What is expected >> Copy out all lines from the entries below in which "resolution" occurs.

Exercise material >>

○ ○ ○ ○

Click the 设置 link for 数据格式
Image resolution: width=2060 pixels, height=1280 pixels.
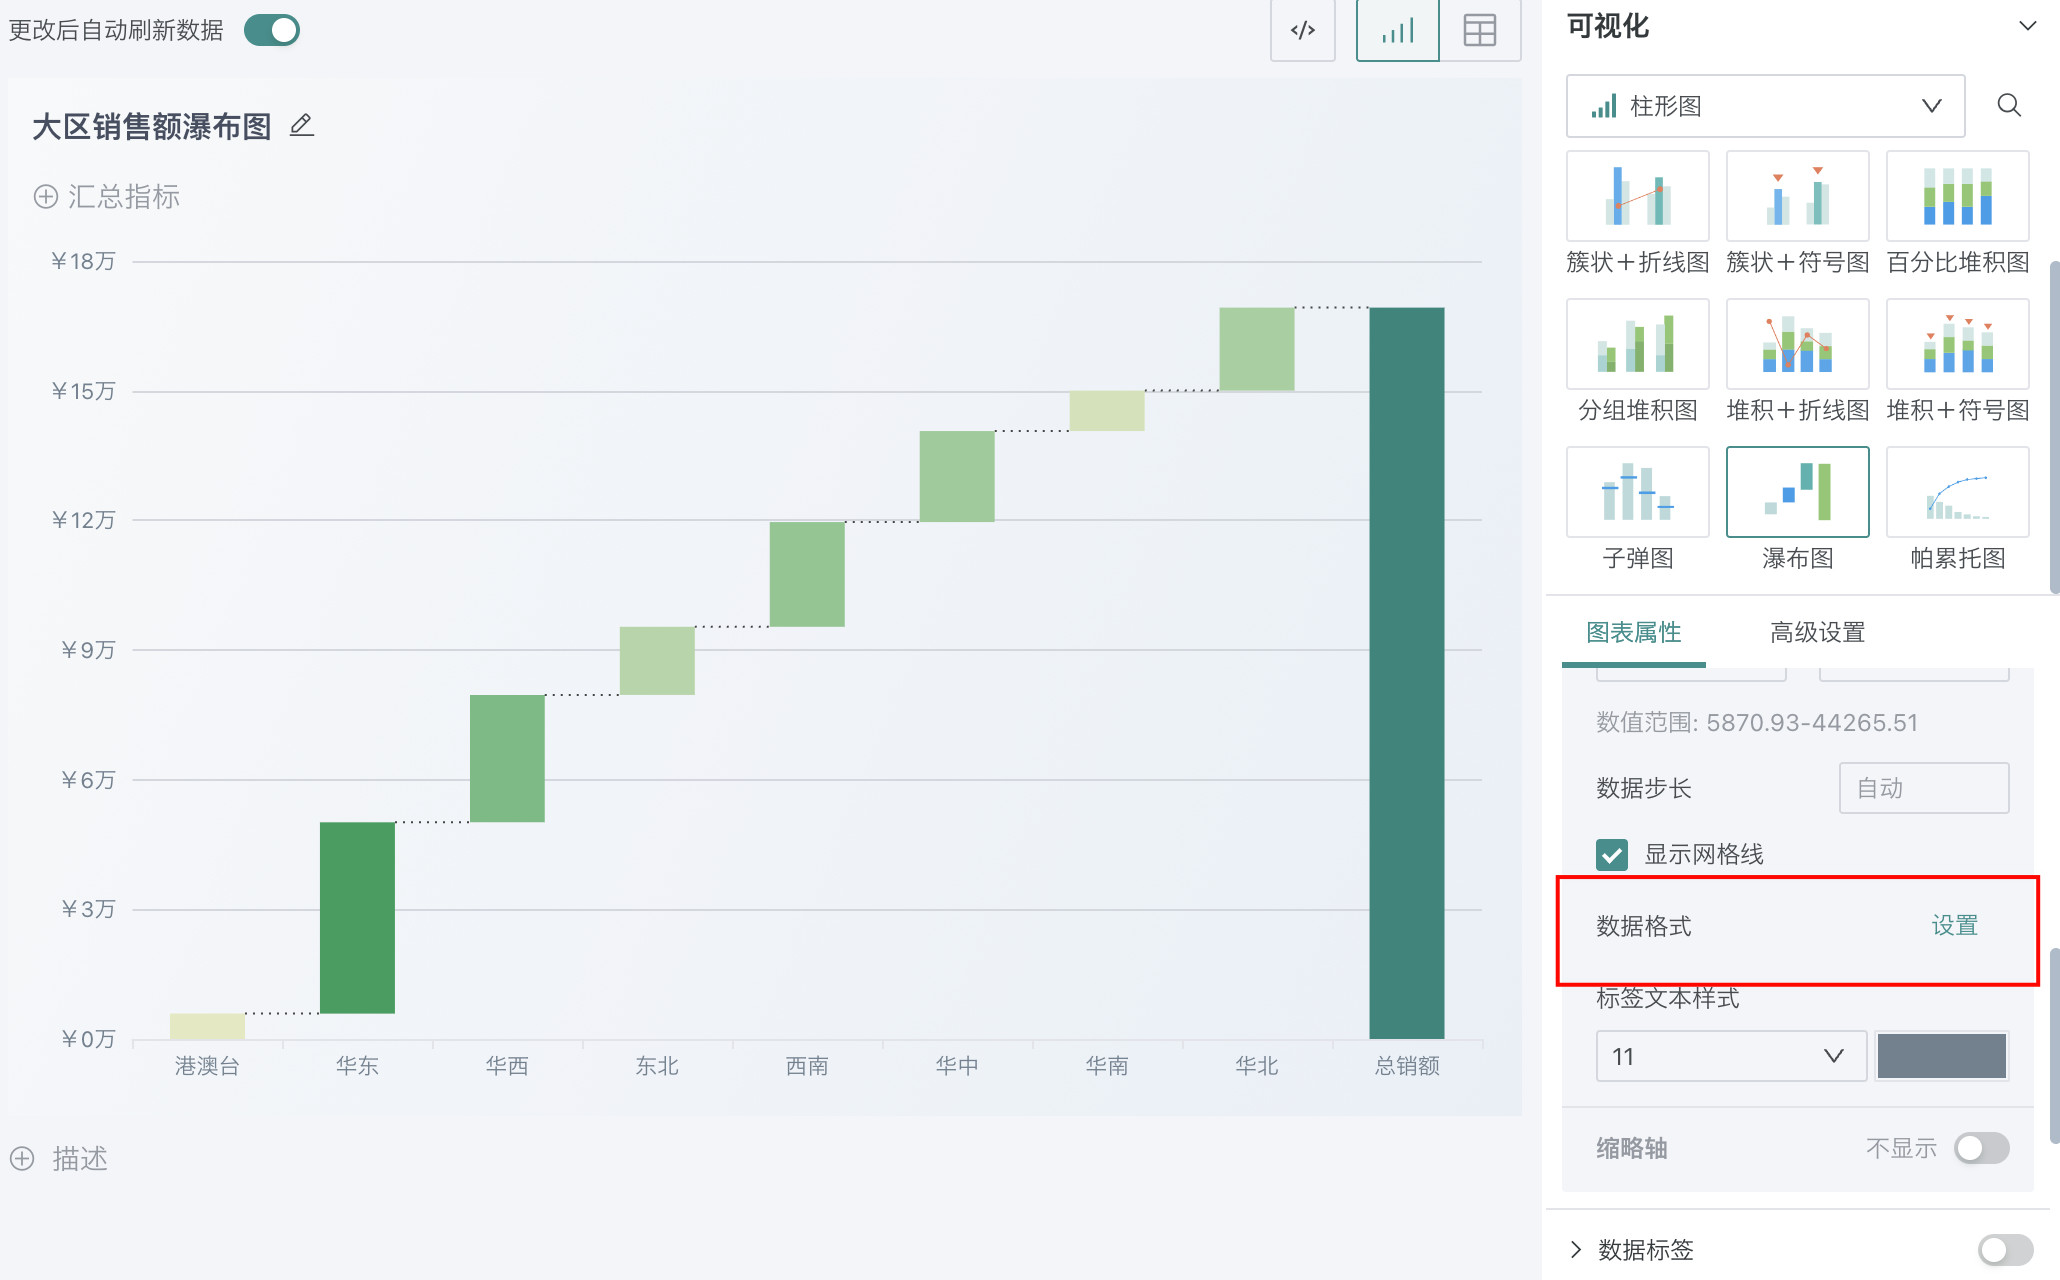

○ ○ ○ ○

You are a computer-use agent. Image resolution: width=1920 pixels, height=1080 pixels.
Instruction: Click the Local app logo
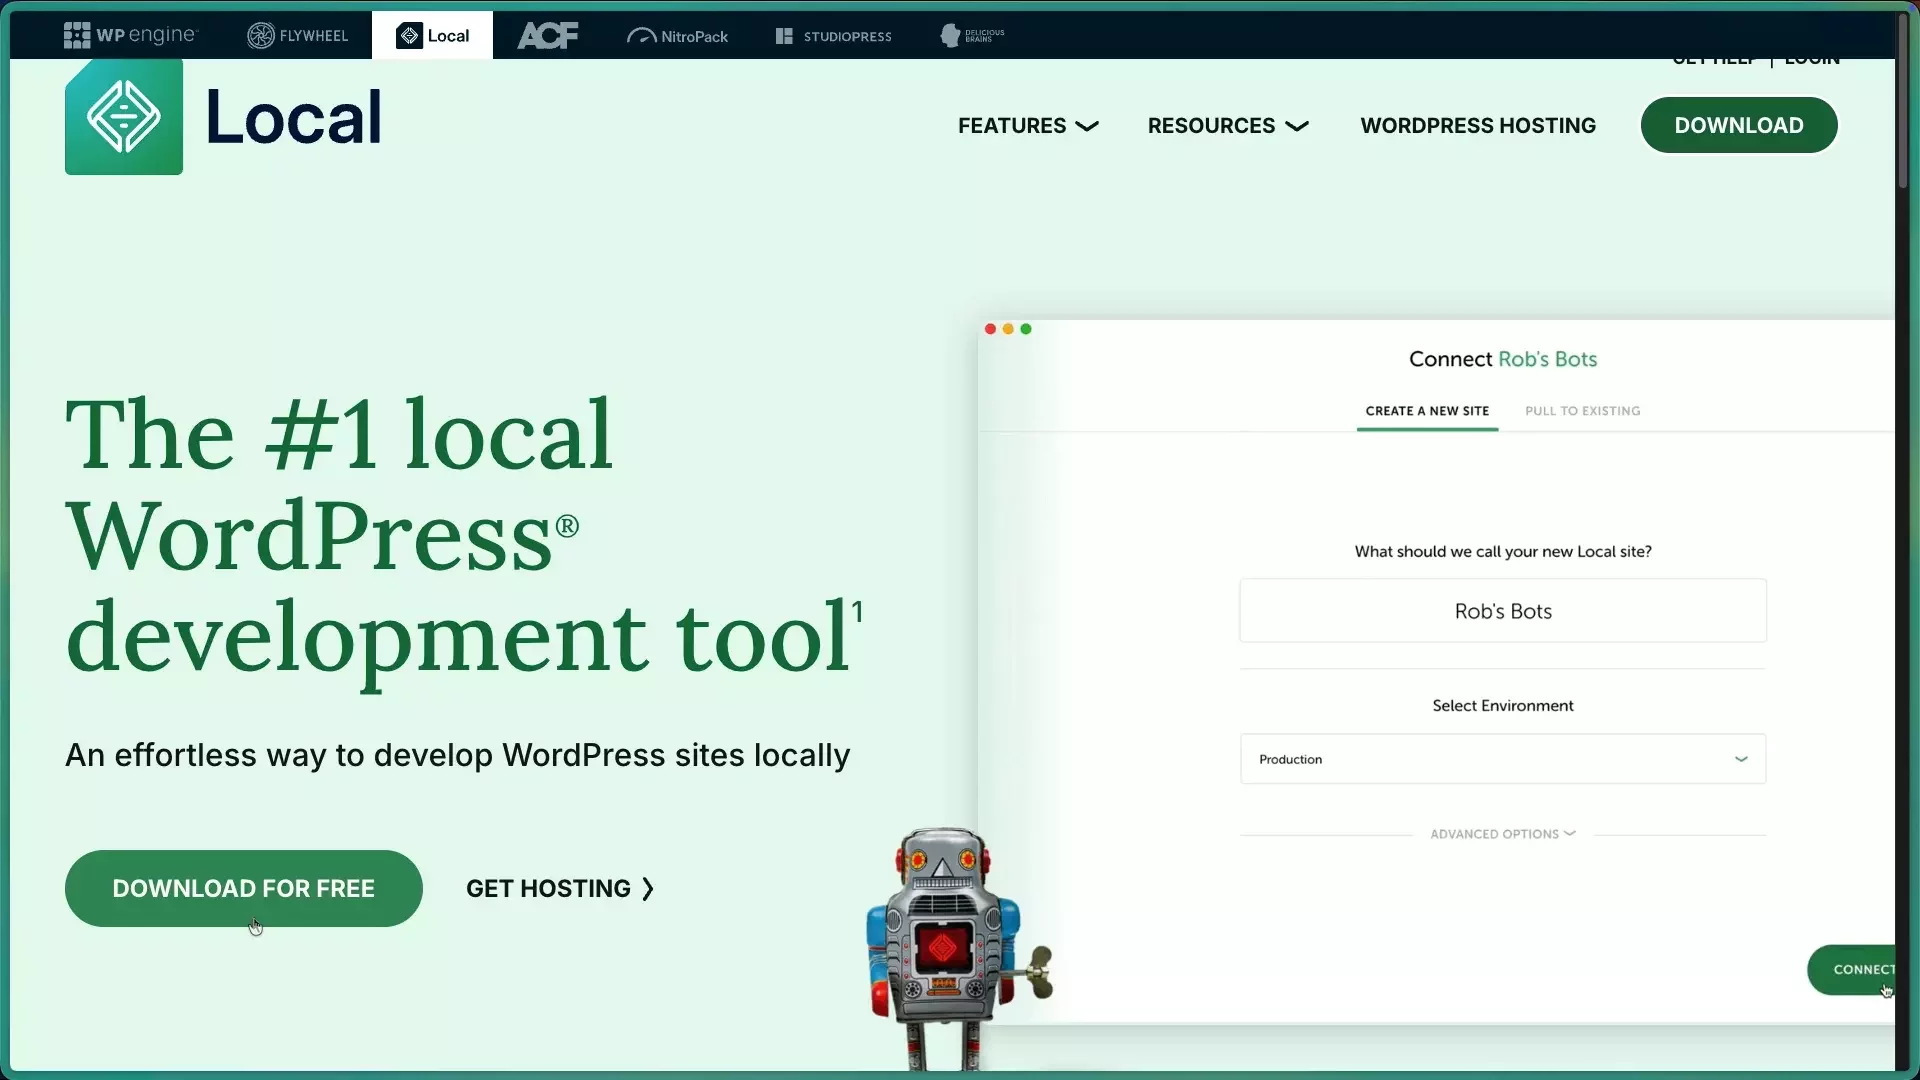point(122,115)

○ ○ ○ ○

Exercise output >>
Image resolution: width=2060 pixels, height=1280 pixels.
You are a computer-use agent. Image resolution: width=1920 pixels, height=1080 pixels.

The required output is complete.